› Por Esteban Magnani
Las leyes SOPA (Stop Online Piracy Act), PIPA (Protect IP Act) y su numerosa prole son parte de una maniobra para recuperar el control sobre Internet de los grandes intermediarios, es decir las grandes empresas cinematográficas, discográficas e incluso editoriales. Son ellas las que pierden, teóricamente, por culpa de la piratería la posibilidad de ganar con la inversión realizada para filmar y difundir una costosa película o discos y libros que, si bien son más baratos de producir, son objeto de millonarias campañas de publicidad. El tema es que para las industrias culturales, una vez realizada la inversión inicial, el potencial de ganancia es infinito, ya que las copias tienen bajo costo o directamente ninguno en caso de ser digitales. Es decir que una vez que, por ejemplo, un tema está grabado o una película filmada y disponible en un sitio de descargas pagas, todo lo que se venda, una vez cubiertos los costos, será ganancia pura, un rasgo que pocas industrias comparten.
Es por eso que son las grandes productoras las más interesadas en recuperar el control sobre “sus” productos. Para lograrlo usan a los autores como escudo, apelando a la imagen romántica del “artista” (como otros apelaban a la del “chacarero”), pero éstos en realidad son socios menores en el negocio (ver Futuro del 9/7/11). El peligro para los intermediarios es justamente que se puede prescindir de ellos. Y a nadie que tenga poder le gusta volverse prescindible.

CONSIGNAS DE TRABAJO:
**A)** Según el texto sobre las leyes SOPA y PIPA, ¿a quiénes usan las grandes productoras como escudo para recuperar el control sobre sus productos?
**B)** Transcriba del texto sobre las leyes SOPA y PIPA el fragmento que va desde "Es por eso que" hasta "gusta volverse prescindible.", ambos incluidos.

Elementos de datos
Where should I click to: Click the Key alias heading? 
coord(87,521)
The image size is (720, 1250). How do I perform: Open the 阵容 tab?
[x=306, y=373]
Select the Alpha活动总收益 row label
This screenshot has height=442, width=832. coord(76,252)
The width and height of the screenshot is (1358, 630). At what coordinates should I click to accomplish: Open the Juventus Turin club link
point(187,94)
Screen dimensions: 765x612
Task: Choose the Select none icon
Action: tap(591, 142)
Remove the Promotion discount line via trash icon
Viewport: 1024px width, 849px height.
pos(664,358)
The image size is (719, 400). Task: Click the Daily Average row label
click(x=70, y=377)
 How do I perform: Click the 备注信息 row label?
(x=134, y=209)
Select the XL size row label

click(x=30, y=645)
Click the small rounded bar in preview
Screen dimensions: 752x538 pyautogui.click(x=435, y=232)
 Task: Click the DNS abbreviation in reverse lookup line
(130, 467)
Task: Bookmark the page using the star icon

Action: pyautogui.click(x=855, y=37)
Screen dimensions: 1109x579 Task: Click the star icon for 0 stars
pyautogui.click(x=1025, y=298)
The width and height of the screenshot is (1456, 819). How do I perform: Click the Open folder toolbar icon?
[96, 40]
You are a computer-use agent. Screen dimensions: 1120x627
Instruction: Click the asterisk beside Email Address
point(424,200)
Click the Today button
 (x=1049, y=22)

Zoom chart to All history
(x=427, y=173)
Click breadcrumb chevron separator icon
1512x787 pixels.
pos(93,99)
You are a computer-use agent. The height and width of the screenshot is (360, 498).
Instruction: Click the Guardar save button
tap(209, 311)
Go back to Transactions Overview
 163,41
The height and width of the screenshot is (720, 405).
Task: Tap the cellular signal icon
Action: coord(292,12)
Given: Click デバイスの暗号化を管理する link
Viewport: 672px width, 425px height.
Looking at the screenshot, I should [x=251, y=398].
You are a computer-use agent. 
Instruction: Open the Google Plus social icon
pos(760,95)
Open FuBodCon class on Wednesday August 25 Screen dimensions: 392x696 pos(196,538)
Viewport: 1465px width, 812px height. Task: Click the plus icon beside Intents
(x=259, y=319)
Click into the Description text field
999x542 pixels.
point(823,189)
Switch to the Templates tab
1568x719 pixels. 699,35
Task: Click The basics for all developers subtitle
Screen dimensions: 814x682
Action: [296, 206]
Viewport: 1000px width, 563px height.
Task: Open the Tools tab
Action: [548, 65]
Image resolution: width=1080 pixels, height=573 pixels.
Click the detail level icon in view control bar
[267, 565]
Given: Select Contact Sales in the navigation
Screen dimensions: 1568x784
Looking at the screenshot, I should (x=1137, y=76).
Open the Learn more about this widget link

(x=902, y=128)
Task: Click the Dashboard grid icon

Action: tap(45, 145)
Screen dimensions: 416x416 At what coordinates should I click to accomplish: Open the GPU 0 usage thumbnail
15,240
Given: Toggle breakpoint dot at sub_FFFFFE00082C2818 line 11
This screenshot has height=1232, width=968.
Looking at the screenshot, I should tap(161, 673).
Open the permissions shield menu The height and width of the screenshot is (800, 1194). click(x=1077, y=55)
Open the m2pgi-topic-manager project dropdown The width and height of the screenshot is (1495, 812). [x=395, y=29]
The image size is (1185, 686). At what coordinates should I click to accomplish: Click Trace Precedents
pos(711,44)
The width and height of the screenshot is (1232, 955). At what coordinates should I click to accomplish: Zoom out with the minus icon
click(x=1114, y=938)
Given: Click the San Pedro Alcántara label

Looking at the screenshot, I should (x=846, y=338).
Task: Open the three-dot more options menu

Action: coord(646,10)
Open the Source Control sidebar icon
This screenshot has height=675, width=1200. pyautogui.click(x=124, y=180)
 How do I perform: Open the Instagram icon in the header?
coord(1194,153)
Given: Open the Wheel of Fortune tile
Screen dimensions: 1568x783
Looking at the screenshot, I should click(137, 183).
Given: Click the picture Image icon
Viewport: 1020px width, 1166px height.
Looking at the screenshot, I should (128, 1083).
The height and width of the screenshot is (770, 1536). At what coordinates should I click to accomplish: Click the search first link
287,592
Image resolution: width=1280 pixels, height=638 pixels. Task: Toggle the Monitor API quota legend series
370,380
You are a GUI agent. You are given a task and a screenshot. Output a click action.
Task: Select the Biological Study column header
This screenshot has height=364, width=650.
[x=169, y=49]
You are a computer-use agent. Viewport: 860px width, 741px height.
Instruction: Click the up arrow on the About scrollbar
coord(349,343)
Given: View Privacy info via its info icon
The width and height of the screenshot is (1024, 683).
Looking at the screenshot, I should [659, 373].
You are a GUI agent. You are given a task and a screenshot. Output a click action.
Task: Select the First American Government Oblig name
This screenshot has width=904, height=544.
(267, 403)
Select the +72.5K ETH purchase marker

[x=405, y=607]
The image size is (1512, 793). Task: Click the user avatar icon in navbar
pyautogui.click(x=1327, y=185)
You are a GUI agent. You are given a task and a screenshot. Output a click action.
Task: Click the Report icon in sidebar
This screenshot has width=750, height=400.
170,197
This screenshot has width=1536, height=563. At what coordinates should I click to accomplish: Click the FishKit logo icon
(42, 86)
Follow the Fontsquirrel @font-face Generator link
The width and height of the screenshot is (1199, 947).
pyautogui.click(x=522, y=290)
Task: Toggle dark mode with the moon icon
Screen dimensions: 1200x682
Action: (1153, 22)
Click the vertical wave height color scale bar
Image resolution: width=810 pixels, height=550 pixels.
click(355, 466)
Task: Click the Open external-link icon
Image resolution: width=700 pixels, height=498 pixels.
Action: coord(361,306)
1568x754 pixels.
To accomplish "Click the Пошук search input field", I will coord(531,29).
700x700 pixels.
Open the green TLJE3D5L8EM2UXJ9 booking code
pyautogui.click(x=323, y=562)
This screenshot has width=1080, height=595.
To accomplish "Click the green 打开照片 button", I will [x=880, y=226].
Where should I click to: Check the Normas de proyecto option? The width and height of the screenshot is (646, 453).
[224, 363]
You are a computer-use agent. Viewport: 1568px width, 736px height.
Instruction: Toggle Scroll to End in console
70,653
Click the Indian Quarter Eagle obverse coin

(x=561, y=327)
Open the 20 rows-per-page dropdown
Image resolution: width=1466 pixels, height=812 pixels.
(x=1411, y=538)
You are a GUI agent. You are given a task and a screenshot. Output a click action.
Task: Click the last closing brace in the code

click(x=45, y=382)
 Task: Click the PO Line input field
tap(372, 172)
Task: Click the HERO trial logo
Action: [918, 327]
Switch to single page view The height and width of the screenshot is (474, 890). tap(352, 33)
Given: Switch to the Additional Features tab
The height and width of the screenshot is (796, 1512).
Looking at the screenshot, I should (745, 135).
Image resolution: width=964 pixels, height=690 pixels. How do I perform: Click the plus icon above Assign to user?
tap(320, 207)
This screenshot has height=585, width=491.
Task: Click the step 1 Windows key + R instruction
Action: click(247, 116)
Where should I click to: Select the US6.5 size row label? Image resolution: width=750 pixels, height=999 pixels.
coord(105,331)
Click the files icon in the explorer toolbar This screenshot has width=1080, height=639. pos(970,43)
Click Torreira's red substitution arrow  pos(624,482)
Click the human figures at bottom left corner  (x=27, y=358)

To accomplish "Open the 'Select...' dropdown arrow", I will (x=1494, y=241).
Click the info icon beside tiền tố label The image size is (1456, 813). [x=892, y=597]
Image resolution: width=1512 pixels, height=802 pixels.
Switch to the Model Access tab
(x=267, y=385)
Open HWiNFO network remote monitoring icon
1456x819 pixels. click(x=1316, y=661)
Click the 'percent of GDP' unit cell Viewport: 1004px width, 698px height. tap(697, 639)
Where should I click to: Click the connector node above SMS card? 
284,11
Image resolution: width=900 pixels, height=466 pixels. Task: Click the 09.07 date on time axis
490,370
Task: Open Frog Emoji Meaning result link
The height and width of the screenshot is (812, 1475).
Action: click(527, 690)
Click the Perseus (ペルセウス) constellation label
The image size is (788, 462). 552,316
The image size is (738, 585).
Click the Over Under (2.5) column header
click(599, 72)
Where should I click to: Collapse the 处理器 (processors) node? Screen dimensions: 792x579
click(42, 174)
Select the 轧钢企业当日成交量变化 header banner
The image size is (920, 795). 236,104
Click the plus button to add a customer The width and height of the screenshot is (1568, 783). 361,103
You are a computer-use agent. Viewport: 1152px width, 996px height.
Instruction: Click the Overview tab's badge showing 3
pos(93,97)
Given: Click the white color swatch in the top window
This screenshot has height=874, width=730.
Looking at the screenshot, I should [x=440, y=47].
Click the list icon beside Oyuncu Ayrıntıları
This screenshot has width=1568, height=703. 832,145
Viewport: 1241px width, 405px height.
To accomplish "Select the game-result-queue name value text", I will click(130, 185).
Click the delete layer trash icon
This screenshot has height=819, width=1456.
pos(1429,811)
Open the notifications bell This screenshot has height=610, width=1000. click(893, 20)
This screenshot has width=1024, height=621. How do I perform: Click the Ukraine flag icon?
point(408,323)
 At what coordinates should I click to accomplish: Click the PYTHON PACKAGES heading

SOLUCIONES POR CONSIGNA:
**A)** A los autores.

**B)**
Es por eso que son las grandes productoras las más interesadas en recuperar el control sobre “sus” productos. Para lograrlo usan a los autores como escudo, apelando a la imagen romántica del “artista” (como otros apelaban a la del “chacarero”), pero éstos en realidad son socios menores en el negocio (ver Futuro del 9/7/11). El peligro para los intermediarios es justamente que se puede prescindir de ellos. Y a nadie que tenga poder le gusta volverse prescindible.